Last update : March 30, 2018
Spectrograms are visual representations of the spectrum of frequencies in a sound or other signal as they vary with time (or with some other variable). Spectrograms can be used to identify spoken words phonetically. The instrument that generates a spectrogram is called a spectrograph.
FFT is an algorithm to compute the Discrete Fourier Transform (DFT) and its inverse. A significative parameter of the DFT is the choice of the Window Function. In signal processing, a window function is a mathematical function that is zero-valued outside of some chosen interval. The following window functions are common for spectrograms :
- Hann window function : good all-round frequency-resolution and dynamic-range properties
- Hamming window function : higher frequency resolution
- Kaiser window function : higher dynamic range
- Bartlett window function
- Rectangular window function
I recorded a sound example.wav file with my name spoken three times, to use as test file for different spectrogram software programs.
Real-Time Spectrogram Software
There are some great software programs to perform a spectrogram for speech analysis in realtime or with recorded sound files :
- SFS / RTGRAM
WaveSurfer is an open source multiplatform tool for sound visualization and manipulation. Typical applications are speech/sound analysis and sound annotation/transcription. WaveSurfer may be extended by plug-ins as well as embedded in other applications. A comprehensive user manual and numerous tutorials for Wavesurfer are available on the net.
WaveSurfer was developed at the Centre for Speech Technology (CCT) at the KTH Royal Institute of Technology in Sweden. The latest stable Windows release (1.8.8p5, October 27, 2017) and the source code of WaveSurfer can be downloaded from Sourceforge. The authors of Wavesurfer are Jonas Beskow and Kåre Sjölander.
By right-clicking in the Wafesurfer pane, a pop-up window opens with menus to add more panes, to customize the configuration and to change the parameters for analysis. In the following rendering, the panes Waveform, Pitch Contour, Formant Plot and Transcription have been added to the spectrogram pane and to the Time Axis pane. The spectrogram frequency range was cut at 5 KHz.

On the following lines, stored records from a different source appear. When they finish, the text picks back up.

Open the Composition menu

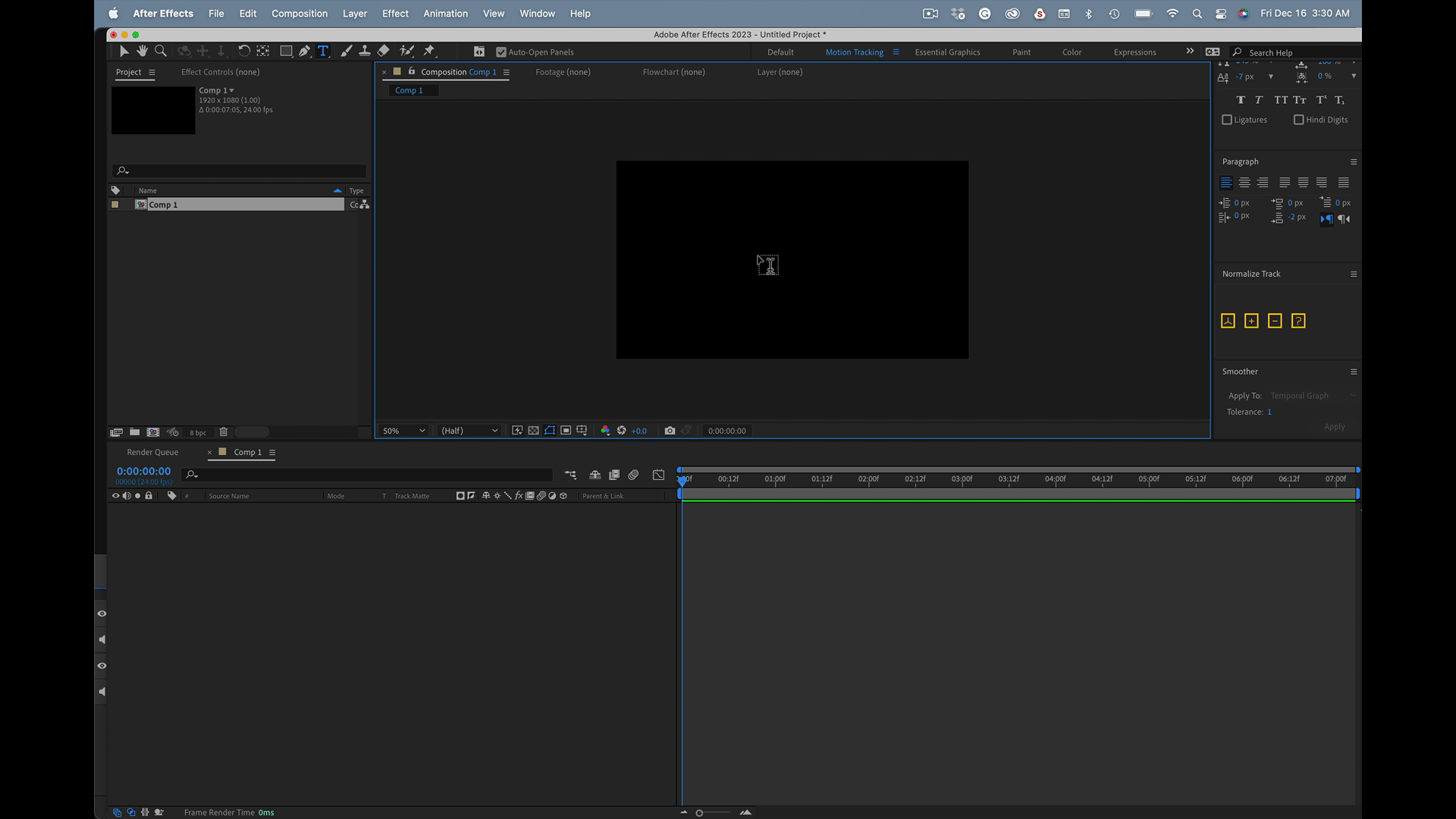click(299, 13)
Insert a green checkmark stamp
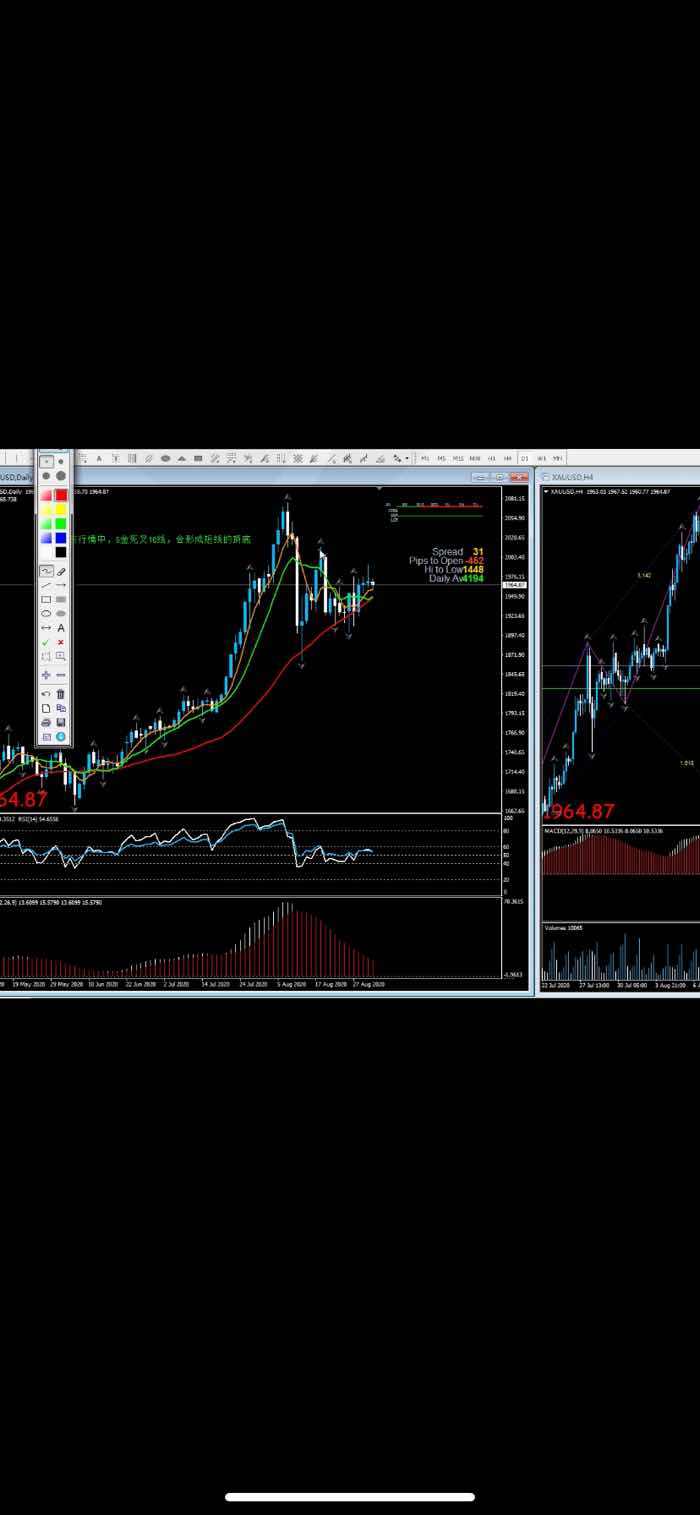 [x=46, y=642]
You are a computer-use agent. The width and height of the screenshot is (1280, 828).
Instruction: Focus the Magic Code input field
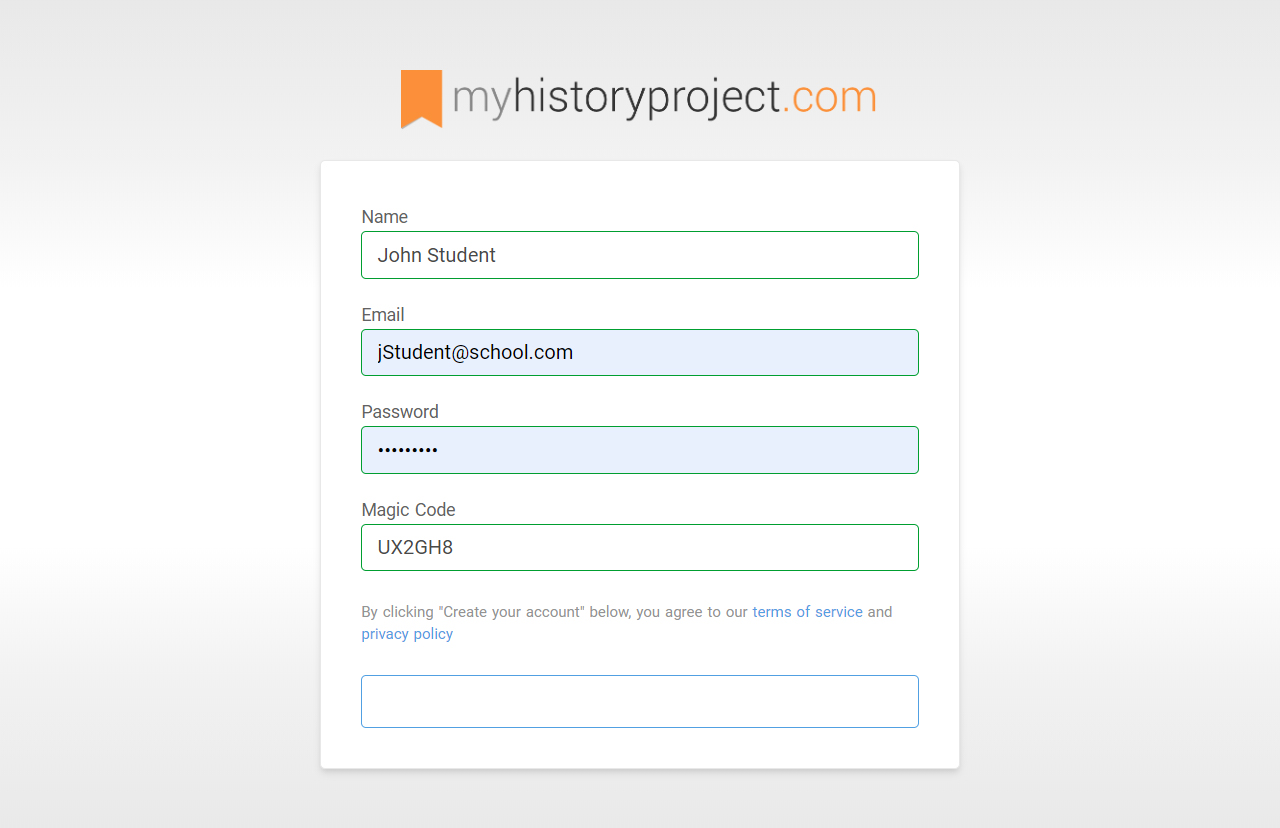point(640,548)
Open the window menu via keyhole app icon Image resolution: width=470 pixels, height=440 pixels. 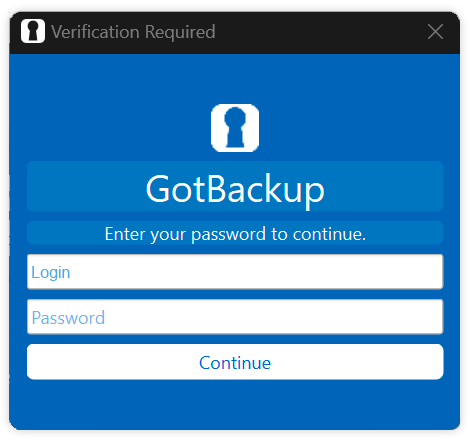pos(33,31)
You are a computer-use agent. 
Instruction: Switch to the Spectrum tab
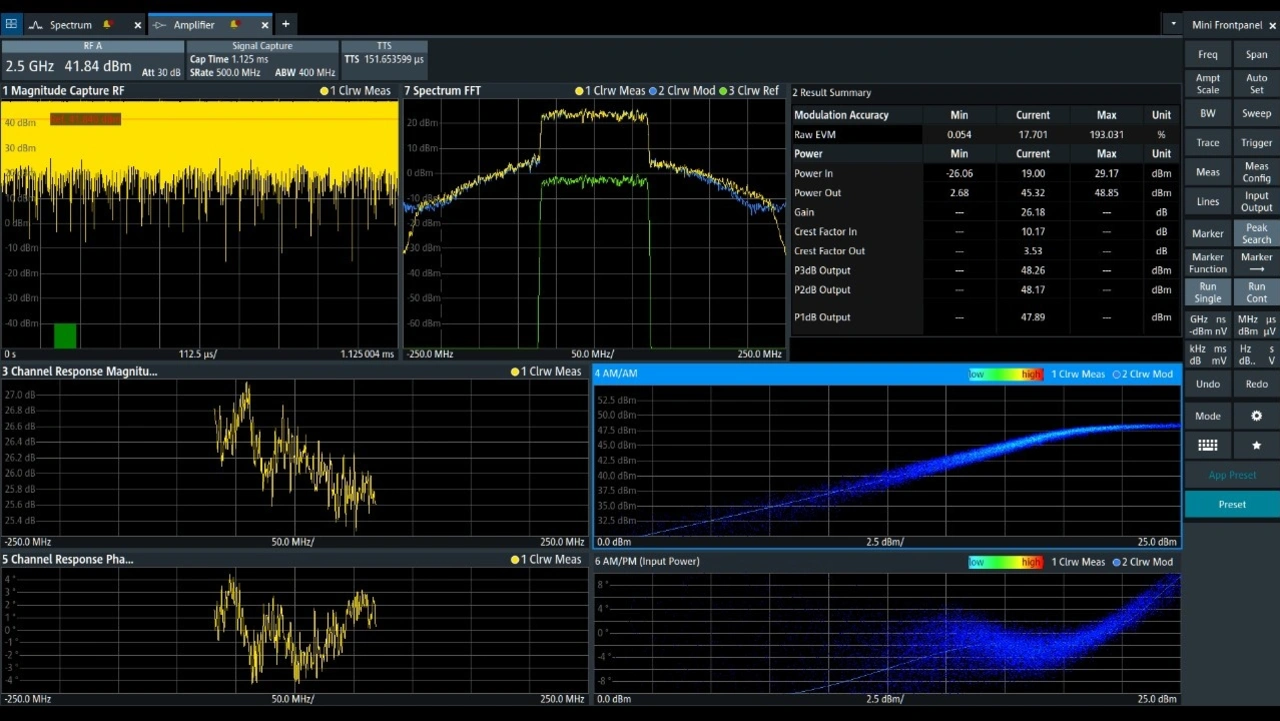(x=70, y=25)
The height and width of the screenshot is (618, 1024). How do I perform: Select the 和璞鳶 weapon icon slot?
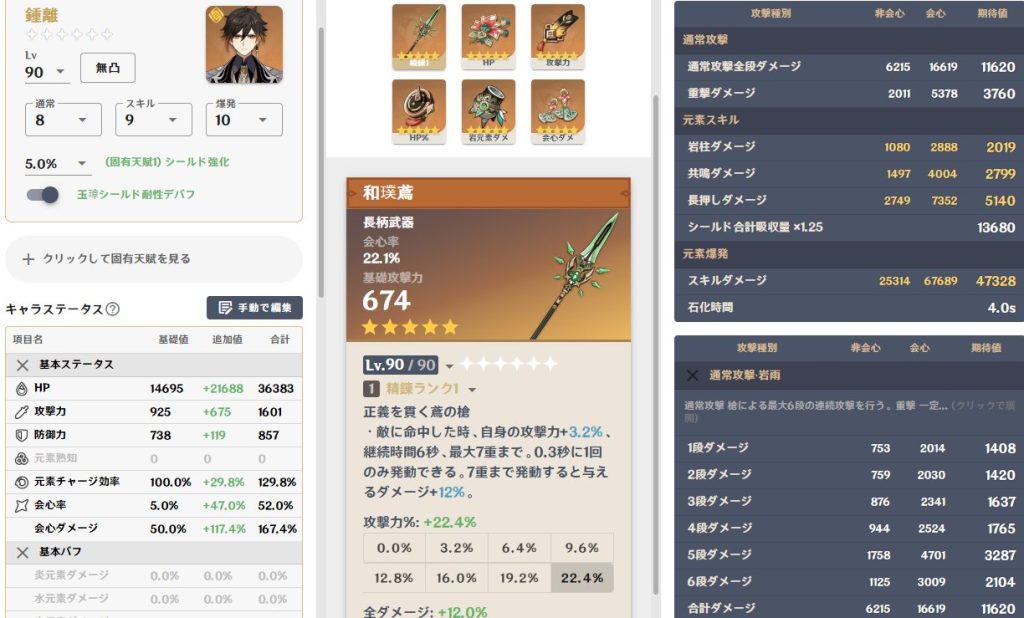pos(419,37)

Two other panes can be selected: Power Plot and Data Plot. Additional specific panes can be created with plugins.
Wavesurfer uses the Snack Sound Toolkit created by Kåre Sjölander. There exist other software programs with the name Wavesurfer, for example wavesurfer.js, a customizable waveform audio visualization tool, built on top of Web Audio API and HTML5 Canvas by katspaugh.
Spectrogram16 is a calibrated, dual channel audio spectrum analyzer for Windows that can provide either a scrolling time-frequency display or a spectrum analyzer scope display in real time for any sound source connected to the sound card. A detailed user guide (51 pages) is joined to the program.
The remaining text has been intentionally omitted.